GSP scheme of Canada

Canada´s General Preferential Tariff (GPT) - Canada´s designation for the GSP scheme - came into effect on July 1974.The scheme is reviewed and modified periodically. The current scheme is to expire on 31 December 2024.
Canadian legislation implementing a system of tariff preferences in favor of developing countries was brought into effect on 1 July 1974 as part of a concerted international effort by industrialized countries to help developing countries expand their exports and thereby increase their foreign exchange earnings.
Consequently, Canada´s General Preferential Tariff (GPT) – Canada´s designation for the GSP scheme – came into force, and it has been extended several times. Most recently, it was extended until 30 June 2014.1 The GPT rates and coverage were modified several times.

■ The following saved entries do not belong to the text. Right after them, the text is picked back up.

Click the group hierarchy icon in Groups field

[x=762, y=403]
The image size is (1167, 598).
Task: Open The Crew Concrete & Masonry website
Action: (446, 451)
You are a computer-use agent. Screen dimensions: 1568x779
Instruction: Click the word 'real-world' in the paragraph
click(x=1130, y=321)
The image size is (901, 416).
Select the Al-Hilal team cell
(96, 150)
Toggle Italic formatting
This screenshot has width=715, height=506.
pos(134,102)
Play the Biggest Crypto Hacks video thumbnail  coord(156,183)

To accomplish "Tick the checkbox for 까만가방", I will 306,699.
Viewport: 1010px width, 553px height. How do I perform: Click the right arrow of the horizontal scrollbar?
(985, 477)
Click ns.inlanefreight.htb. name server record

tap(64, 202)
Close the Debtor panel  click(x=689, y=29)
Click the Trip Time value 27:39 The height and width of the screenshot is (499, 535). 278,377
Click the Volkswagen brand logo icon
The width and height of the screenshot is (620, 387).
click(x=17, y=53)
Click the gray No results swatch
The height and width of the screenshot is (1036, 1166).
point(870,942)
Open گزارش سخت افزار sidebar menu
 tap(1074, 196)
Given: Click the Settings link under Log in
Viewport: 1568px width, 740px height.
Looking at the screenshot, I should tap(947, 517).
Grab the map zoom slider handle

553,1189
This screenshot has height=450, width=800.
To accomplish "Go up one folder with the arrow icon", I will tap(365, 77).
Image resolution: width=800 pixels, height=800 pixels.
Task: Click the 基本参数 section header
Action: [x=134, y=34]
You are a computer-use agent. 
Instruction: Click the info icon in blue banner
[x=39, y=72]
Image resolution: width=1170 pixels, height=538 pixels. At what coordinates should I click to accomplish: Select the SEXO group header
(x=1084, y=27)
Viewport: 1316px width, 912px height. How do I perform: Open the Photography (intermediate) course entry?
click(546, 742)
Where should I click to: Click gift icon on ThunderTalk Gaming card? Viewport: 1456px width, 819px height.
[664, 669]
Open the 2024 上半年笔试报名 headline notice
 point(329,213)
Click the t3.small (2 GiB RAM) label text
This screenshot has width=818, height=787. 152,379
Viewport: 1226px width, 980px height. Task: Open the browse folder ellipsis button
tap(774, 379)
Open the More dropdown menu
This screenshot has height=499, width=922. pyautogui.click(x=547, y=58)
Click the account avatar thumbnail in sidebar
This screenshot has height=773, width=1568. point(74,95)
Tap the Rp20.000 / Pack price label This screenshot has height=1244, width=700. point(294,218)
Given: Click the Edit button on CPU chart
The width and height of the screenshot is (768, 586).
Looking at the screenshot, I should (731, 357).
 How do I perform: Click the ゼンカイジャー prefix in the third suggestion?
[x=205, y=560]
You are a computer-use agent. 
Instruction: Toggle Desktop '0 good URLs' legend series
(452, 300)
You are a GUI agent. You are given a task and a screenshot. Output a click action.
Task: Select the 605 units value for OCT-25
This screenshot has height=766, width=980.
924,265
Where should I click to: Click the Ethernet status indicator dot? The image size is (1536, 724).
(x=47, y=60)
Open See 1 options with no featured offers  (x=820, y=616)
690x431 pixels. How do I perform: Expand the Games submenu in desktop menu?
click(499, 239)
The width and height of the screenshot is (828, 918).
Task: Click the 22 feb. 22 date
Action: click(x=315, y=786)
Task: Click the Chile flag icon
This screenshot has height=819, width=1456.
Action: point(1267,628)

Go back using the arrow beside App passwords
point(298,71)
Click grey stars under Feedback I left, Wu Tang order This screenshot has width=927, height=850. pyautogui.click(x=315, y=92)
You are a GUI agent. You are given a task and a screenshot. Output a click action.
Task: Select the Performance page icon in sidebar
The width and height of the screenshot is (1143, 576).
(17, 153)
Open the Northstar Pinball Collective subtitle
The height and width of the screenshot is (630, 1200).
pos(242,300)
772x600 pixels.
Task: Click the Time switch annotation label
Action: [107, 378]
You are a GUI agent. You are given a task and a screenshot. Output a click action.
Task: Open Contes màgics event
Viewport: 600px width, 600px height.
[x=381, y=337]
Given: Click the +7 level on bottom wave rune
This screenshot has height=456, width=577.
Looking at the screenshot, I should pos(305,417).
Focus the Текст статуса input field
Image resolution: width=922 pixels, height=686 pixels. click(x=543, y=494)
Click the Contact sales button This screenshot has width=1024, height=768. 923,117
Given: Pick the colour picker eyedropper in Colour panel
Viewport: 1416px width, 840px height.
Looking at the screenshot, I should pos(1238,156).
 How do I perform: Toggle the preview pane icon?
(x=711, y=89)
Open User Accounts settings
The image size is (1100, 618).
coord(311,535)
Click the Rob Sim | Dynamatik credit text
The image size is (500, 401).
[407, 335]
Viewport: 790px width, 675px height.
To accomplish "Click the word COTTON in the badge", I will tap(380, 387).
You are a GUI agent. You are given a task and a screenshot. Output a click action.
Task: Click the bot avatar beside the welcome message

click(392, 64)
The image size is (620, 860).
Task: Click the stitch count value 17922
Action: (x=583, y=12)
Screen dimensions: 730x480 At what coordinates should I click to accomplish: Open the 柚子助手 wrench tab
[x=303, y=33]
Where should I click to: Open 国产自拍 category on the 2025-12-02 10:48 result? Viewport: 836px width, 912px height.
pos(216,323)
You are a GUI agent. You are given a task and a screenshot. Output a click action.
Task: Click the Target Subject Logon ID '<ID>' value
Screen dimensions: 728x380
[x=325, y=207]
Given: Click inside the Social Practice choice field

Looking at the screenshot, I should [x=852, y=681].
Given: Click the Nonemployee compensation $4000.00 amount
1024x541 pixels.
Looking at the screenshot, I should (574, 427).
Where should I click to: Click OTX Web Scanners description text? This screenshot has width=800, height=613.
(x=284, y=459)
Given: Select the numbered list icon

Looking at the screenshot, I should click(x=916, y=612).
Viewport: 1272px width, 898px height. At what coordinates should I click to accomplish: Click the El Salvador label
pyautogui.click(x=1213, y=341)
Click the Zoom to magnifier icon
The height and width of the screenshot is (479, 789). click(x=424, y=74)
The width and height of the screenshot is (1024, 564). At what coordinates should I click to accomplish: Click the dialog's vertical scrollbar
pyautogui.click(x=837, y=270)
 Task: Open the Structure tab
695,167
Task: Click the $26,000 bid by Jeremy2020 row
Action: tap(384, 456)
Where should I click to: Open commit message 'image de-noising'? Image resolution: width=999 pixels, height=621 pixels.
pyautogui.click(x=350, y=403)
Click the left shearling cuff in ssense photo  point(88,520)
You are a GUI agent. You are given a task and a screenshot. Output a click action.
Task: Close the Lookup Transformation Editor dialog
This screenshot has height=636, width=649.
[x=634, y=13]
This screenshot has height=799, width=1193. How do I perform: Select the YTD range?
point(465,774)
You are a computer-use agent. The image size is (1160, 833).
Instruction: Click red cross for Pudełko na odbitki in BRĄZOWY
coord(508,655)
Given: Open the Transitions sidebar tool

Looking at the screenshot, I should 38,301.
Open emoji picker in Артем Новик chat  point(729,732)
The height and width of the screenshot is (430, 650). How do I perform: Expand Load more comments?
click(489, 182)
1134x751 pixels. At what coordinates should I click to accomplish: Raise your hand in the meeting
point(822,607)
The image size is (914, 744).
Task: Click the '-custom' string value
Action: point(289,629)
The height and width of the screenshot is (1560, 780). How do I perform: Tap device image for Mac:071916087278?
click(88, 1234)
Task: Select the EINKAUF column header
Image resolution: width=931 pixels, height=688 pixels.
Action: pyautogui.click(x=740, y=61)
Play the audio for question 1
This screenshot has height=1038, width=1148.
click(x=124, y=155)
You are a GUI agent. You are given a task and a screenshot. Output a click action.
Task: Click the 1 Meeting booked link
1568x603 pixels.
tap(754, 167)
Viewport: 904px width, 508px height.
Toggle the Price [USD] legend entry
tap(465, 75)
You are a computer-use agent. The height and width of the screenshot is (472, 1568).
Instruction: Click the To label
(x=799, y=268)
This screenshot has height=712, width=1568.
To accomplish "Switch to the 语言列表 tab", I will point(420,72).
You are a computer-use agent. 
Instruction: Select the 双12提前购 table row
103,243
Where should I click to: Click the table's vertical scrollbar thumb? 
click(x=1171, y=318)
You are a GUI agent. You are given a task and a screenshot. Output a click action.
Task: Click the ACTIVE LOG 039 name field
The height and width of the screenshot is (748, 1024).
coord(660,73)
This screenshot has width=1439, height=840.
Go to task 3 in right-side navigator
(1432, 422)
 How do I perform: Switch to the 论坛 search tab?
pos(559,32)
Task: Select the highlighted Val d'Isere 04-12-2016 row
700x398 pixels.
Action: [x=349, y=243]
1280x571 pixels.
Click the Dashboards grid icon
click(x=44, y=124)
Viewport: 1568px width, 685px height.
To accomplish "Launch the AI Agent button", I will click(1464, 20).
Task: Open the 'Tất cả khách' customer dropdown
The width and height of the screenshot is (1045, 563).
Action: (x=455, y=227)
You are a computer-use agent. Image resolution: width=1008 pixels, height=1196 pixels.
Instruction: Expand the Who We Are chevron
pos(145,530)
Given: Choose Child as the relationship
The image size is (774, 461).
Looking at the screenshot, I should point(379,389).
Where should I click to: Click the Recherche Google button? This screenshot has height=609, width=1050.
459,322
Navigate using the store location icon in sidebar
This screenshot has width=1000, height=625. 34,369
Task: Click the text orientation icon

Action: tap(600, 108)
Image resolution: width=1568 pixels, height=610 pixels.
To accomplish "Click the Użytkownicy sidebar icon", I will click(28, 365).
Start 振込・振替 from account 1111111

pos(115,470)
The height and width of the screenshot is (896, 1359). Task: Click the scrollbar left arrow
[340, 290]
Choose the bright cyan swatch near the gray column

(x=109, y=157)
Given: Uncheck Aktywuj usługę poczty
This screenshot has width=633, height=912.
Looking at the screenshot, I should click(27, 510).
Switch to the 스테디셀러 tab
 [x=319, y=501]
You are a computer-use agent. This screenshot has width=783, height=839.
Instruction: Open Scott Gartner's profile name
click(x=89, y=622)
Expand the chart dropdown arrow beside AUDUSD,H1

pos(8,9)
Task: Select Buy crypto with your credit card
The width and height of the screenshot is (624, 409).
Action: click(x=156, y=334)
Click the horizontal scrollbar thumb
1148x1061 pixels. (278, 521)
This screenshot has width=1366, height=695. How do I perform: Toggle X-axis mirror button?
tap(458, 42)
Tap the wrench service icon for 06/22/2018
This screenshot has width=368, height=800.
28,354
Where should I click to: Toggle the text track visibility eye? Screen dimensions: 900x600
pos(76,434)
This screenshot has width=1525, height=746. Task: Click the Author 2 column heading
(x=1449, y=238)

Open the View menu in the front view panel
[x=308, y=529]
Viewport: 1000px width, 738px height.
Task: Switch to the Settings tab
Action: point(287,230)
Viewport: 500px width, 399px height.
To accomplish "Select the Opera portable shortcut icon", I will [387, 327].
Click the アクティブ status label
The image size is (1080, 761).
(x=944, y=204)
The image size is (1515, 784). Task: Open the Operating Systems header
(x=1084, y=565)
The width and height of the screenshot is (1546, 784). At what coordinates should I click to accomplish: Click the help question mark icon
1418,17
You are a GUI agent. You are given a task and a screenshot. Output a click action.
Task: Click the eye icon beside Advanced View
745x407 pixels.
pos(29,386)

A major review was undertaken in 1995 to take into account the effect of erosion on the margin of preference resulting from the tariff reductions under the Uruguay Round of Multilateral Trade Negotiations. This action led to an expansion of product coverage and lower GPT rates of duty. Also, Canada expanded product coverage and eased the origin requirements for least developed countries (LDCs). Least Developed Country Tariff (LDCT) is the designation for LDC tariff rates under the Canadian GSP scheme. It should be noted that all countries entitled to LDCT treatment are also GPT beneficiaries. Canada grants tariff preferences for selected agricultural and industrial products of export interest to developing countries. Some products, such as certain textiles and apparel, footwear, and chemical products are excluded from GPT. For LDCs, with the exception of over-access dairy, poultry and egg products, Canada provides LDCT to all imports from these countries. The GPT rates range from duty-free to reductions in the most-favored nation rate, while the LDCT rates are duty-free.